### EXCERPT
══════════════════════════════

The next gem was a profoundly poetic flight into Egypt set in a river landscape, done in the 1620s by the Antwerp master Maerten Ryckaert interpreting an original by Jan Brueghel the Elder. Determined to get it, Johnny Van Haeften, the European leader in Dutch and Flemish art, sent it flying to $698,500, surpassing the high estimate of $500,000.

The ultimate prize of the week was yet to come. The likeness of a Bagpipe Player in Profile, 1624 by Hendrick Ter Brugghen is the kind of major painting by a famous master that normally no longer comes up at auction. This one was returned last year to the heirs of Herbert von Klemperer, an opponent to the Nazi regime, whose painting was dispatched in 1938 to a forced sale. The Sotheby’s estimate, $4 million to $6 million, did not take into account the psychological impact that the unexpected return to the market of a museum rarity has on potential buyers. Van Haeften had told me before the sale that he would try for it, but even he did not expect that he would end up paying $10.2 million, an auction record for the artist.

══════════════════════════════

### OBJECTIVE 1
Please quote the auction passage from "The next gem" to "estimate of $500,000.".
### OBJECTIVE 2
Answer these questions from the auction passage:
(a) Which Antwerp master painted the flight into Egypt in a river landscape?
(b) What was the Sotheby's estimate for the Bagpipe Player in Profile?
(c) In what year was Herbert von Klemperer's painting dispatched to a forced sale?
The listing comes from a different source than the auction passage.

══════════════════════════════

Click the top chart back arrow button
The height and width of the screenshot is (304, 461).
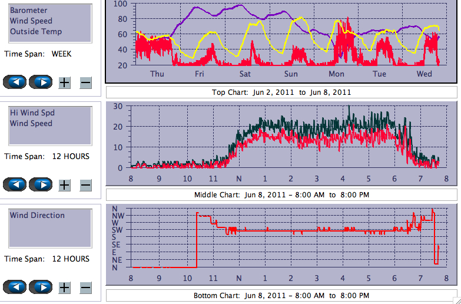15,82
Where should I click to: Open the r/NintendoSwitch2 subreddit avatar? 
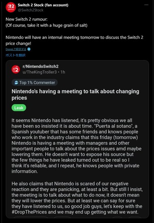16,69
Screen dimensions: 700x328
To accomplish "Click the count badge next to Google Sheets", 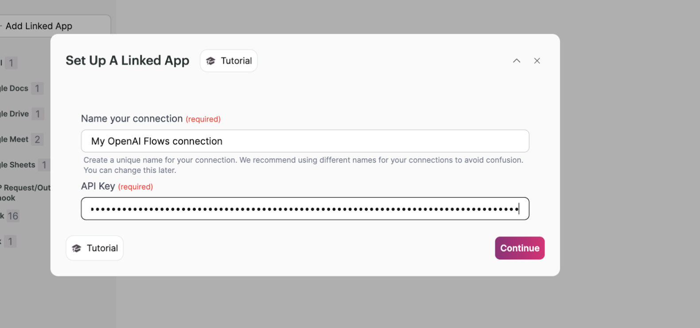I will (x=44, y=165).
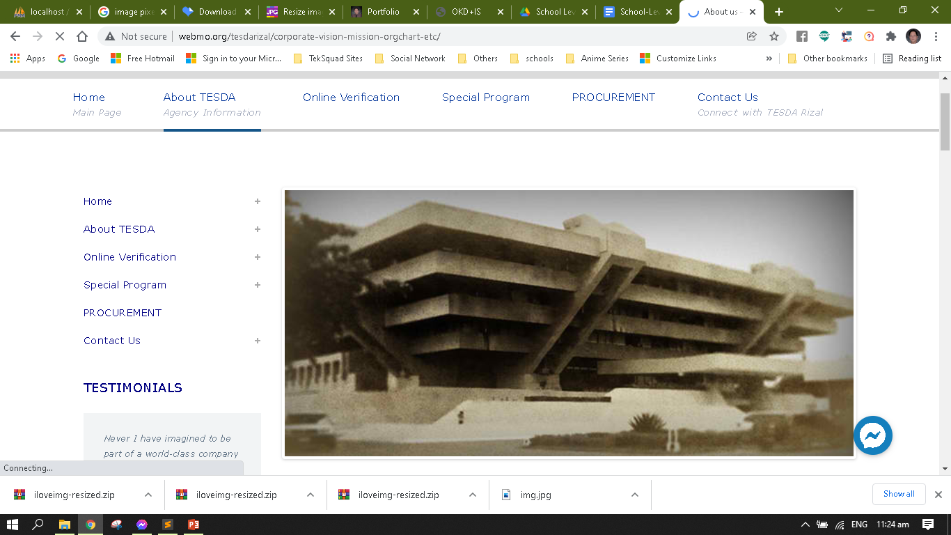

══════════════════════════════

### CORRECT RESULT 1
The next gem was a profoundly poetic flight into Egypt set in a river landscape, done in the 1620s by the Antwerp master Maerten Ryckaert interpreting an original by Jan Brueghel the Elder. Determined to get it, Johnny Van Haeften, the European leader in Dutch and Flemish art, sent it flying to $698,500, surpassing the high estimate of $500,000.

### CORRECT RESULT 2
(a) Maerten Ryckaert
(b) $4 million to $6 million
(c) 1938